6- Existe algum impedimento ambiental para o aproveitamento econômico da APA? Não, desde que a atividade proposta seja efetuada nas áreas identificadas pelo zoneamento para tal uso, associada preferencialmente ao produto ambiental local e que sua utilização se dê de forma sustentável, isto é, sem matar a galinha dos ovos de ouro. Ressalta-se que qualquer proposta de aproveitamento imobiliário de qualquer natureza nas áreas destinadas para tal uso dentro da APA, deverá passar por Estudos de Impacto Ambiental, sua análise pelos diversos órgãos ambientais bem como por todo o tipo de questionamento público cabível no sentido de aprimorar ao máximo o uso da área, sempre visando à melhoria do lastimável atual estado de abandono.

O que acontece em Marapendi é o reflexo do que foi noticiado pela mídia no Parque Nacional de Jurubatiba, situado no norte do estado do Rio de Janeiro, onde após vários anos de profundos estudos desenvolvidos pelo Departamento de Ecologia da UFRJ, o governo federal criou o “primeiro parque de restinga do mundo”. Tá tudo muito bem, muito bonito! Placa, inauguração, autoridades, matéria no jornal e cadê o dinheiro para regularização fundiária, pessoal especializado, equipamentos e tudo mais que uma unidade precisa? “Ah, isso fica para depois”, deve ter pensado a autoridade após os comes e bebes. Pois bem, completando a tragédia, o atual gerente do IBAMA/RJ, na mesma matéria informa que por meio de medidas compensatórias, algum “dim-dim” vai regar a horta do parque. O triste da notícia é que, na declaração do IBAMA, flagra-se que não há dotação orçamentária para aquele importante parque, bem como para todas as demais unidades de conservação de nosso estado, onde salvo engano3, as mesmas aguardam ansiosamente que alguma tragédia ambiental se abata em algum outro lugar para que migalhas das medidas compensatórias possam chegar em forma de algum investimento para o paciente moribundo.
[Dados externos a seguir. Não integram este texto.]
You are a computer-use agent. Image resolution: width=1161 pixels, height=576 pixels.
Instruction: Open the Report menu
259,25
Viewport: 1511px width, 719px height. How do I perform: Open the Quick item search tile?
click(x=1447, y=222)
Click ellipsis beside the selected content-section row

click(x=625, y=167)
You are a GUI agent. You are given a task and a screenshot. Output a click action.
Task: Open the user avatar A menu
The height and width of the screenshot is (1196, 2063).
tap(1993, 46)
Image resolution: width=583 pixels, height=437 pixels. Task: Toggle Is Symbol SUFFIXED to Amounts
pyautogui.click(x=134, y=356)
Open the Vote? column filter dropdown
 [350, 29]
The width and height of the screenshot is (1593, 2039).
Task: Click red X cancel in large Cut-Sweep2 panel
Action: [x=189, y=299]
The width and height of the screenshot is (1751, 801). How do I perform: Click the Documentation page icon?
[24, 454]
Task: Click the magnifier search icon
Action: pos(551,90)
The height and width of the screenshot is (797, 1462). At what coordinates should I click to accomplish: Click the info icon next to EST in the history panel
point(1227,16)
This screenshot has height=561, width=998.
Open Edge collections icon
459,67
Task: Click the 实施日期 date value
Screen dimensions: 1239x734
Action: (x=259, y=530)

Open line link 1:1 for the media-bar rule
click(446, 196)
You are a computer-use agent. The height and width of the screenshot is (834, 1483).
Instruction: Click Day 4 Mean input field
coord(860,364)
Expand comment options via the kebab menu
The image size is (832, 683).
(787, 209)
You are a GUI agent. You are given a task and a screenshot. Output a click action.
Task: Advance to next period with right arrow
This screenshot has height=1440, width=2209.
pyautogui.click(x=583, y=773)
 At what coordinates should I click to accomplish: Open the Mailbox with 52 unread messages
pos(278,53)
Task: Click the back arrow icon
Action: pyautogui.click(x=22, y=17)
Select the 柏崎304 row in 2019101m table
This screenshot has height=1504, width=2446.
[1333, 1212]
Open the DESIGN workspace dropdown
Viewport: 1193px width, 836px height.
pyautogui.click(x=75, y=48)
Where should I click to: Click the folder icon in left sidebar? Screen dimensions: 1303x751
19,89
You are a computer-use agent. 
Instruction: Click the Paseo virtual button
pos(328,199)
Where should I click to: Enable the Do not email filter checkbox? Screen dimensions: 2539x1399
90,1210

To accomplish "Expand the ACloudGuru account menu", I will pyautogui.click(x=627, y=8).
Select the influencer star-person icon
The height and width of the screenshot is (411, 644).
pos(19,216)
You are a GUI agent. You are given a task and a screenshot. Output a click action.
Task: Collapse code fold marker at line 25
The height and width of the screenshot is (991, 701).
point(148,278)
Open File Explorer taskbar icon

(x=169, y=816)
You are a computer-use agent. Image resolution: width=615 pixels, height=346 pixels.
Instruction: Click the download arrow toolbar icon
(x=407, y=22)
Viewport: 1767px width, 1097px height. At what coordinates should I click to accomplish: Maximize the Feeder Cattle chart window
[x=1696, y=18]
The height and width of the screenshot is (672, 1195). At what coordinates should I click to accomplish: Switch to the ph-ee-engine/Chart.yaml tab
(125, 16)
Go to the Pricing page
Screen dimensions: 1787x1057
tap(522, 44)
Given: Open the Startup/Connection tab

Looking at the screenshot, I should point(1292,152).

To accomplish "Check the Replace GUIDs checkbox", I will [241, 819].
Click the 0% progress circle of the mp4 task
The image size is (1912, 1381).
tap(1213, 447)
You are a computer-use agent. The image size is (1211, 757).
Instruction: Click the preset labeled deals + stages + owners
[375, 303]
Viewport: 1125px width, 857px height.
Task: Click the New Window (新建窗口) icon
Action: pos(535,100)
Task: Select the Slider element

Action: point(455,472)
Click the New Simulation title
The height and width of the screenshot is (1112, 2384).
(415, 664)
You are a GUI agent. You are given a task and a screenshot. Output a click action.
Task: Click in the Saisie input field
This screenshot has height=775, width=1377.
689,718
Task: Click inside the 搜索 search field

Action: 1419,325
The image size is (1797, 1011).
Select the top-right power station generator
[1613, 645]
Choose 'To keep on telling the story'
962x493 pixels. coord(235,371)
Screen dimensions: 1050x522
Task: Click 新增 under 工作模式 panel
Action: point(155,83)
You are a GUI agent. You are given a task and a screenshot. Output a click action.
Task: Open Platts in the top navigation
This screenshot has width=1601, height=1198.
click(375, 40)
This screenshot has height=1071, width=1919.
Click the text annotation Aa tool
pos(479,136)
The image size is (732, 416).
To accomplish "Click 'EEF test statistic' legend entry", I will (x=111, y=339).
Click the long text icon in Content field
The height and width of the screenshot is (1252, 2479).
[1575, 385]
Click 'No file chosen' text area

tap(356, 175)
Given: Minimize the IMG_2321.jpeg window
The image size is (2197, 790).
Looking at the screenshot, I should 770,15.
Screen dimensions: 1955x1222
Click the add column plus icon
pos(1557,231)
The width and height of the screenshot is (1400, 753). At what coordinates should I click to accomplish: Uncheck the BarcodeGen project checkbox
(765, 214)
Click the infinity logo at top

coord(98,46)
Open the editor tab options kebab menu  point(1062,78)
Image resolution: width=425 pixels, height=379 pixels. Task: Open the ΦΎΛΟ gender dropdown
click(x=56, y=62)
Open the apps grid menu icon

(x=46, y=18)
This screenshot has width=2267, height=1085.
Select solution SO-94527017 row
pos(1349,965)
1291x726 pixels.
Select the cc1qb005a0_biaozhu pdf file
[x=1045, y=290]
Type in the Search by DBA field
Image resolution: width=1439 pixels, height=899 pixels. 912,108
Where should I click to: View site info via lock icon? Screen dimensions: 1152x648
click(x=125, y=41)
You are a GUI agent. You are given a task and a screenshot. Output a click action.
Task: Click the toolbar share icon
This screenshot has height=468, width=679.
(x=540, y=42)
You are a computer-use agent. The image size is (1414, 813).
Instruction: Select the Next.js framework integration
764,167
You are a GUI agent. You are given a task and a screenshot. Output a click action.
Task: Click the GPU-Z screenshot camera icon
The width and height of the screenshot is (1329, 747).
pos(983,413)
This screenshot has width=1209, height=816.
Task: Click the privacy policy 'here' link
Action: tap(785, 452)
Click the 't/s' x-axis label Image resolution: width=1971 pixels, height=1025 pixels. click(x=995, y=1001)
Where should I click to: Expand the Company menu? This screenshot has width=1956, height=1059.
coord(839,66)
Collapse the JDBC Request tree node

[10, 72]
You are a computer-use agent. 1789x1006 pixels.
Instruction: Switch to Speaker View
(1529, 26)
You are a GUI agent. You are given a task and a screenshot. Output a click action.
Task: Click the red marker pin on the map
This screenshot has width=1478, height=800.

Prezados leitores, são diárias as notícias que chegam de todos os pontos do planeta, que o mesmo já está claramente respondendo as interferências humanas em seus sistemas de homeostase. São refugiados ambientais em ilhas que são inundadas pela elevação dos oceanos, são alterações nas correntes do golfo do México, provocando queda das temperaturas em parte da Europa, degelo por toda parte, e aí fica a solitária pergunta para você que tem ou terá filhos:

Em que mundo você deseja que seus filhos e filhas vivam?

É essa a cidade que você queria que seus filhos e filhas vivessem?

É para isso que pagamos a maior carga tributária planetária?

Marapendi é apenas a ponta de um gigantesco iceberg, de incompetência, falta de vontade política, apatia, resignação e principalmente de miopia de um futuro que já chegou e traz consigo nossos piores pesadelos tanto localmente como globalmente. Cabe a todos que tem um mínimo de compromisso de fato com quem amamos, tomarmos alguma atitude enérgica e para já.